By contrast, calling

InsertionSorter.sort(unsorted);


without assigning the result will silently not do anything useful. So I'd find your version riskier, as it doesn't warn when someone tries to do the wrong thing.

If you do stick to your original version, consider changing the name to make it clearer. E.g. generateSortedCopyOf. If I read that, I expect it to return a copy without modifying the original. And I wouldn't try calling it to do a sort-in-place.

One uses double for-loops vs. a for-loop and a while-loop. Is the double for-loop more readable?

Personally, I don't have a strong feeling about this one way or the other. All for loops can be written as while loops and sometimes I find it more convenient.

      int j = i - 1;
int numberToInsert = sorted[i];
while (j >= 0 && numberToInsert < sorted[j]) {
sorted[j + 1] = sorted[j];
sorted[j] = numberToInsert;
j--;
}


But this does translate nicely to a for loop.

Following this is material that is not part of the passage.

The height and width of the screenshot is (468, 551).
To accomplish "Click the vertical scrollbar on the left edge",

      int numberToInsert = sorted[i];
for (int j = i - 1; j >= 0 && numberToInsert < sorted[j]; j--) {
sorted[j + 1] = sorted[j];
sorted[j] = numberToInsert;
}


No gymnastics required to fit it into the for pattern. I think that I'd vote for this solution as simpler in this case. But see ahead.

### Optimizations

This solution does more assignments than needed. Consider

      int j = i - 1;
int numberToInsert = sorted[i];
for (; j >= 0 && numberToInsert < sorted[j]; j--) {
sorted[j + 1] = sorted[j];
}
j++;

sorted[j] = numberToInsert;


Now it's not nearly as obvious that this should be a for loop.

      int j = i - 1;
int numberToInsert = sorted[i];
while (j >= 0 && numberToInsert < sorted[j]) {
sorted[j + 1] = sorted[j];
j--;
}
j++;

sorted[j] = numberToInsert;


Either way though, this could save you a bunch of assignments at the expense of always doing an assignment (we can check that i != j if we want to avoid that useless assignment). But looking at this, we have another option:

      int j = i - 1;
int numberToInsert = sorted[i];
while (j >= 0 && numberToInsert < sorted[j]) {
j--;
}
j++;

if (j != i) {
System.arraycopy(sorted, j, sorted, j + 1, i - j);
sorted[j] = numberToInsert;
}


Now we allow the Java compiler to do any optimizations that System.arraycopy allows. At worst this should be the same as the original.

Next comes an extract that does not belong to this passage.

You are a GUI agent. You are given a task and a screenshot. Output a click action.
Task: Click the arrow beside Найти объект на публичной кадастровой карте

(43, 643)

And we might do even better if we take advantage of the sorted portion of the array.

      int numberToInsert = sorted[i];
int j = Math.abs(1 + Arrays.binarySearch(sorted, 0, i - 1, numberToInsert));

if (j != i) {
System.arraycopy(sorted, j, sorted, j + 1, i - j);
sorted[j] = numberToInsert;
}


Of course, one of the benefits of an insertion sort is its simplicity. This replaces two things we originally did in a single loop with two system calls. That may not be faster in some cases. In particular, consider the case of an already sorted list. The original algorithm runs in $O(n)$ time in that case, as the inner loop simply doesn't iterate. This version would run in $O(n \log n)$ because binarySearch is a logarithmic operation.

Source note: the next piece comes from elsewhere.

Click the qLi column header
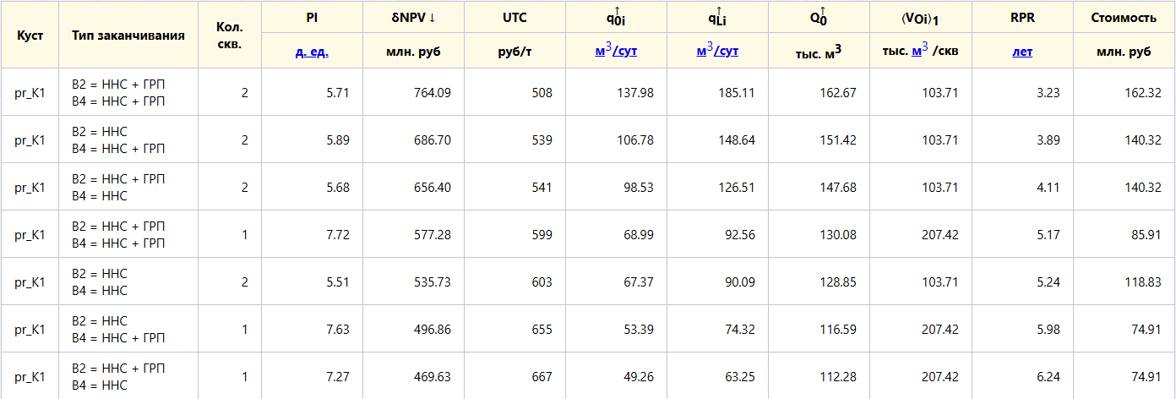Screen dimensions: 1176x399 point(718,18)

Note: adding one to the binarySearch result and taking the absolute value always gives the insertion point. This is because a positive result is the current location of the element, and we want to insert after the current location in case of duplicates (technically we want to insert after the last duplicate, but I didn't add that logic); and a negative result is one less than the insertion point.

Another issue is that the original version might parallelize better. One core can do comparisons while the other core writes values. Or maybe the compiler optimizes binarySearch and arraycopy better. You'd have to test to see, and you might get different results on different platforms.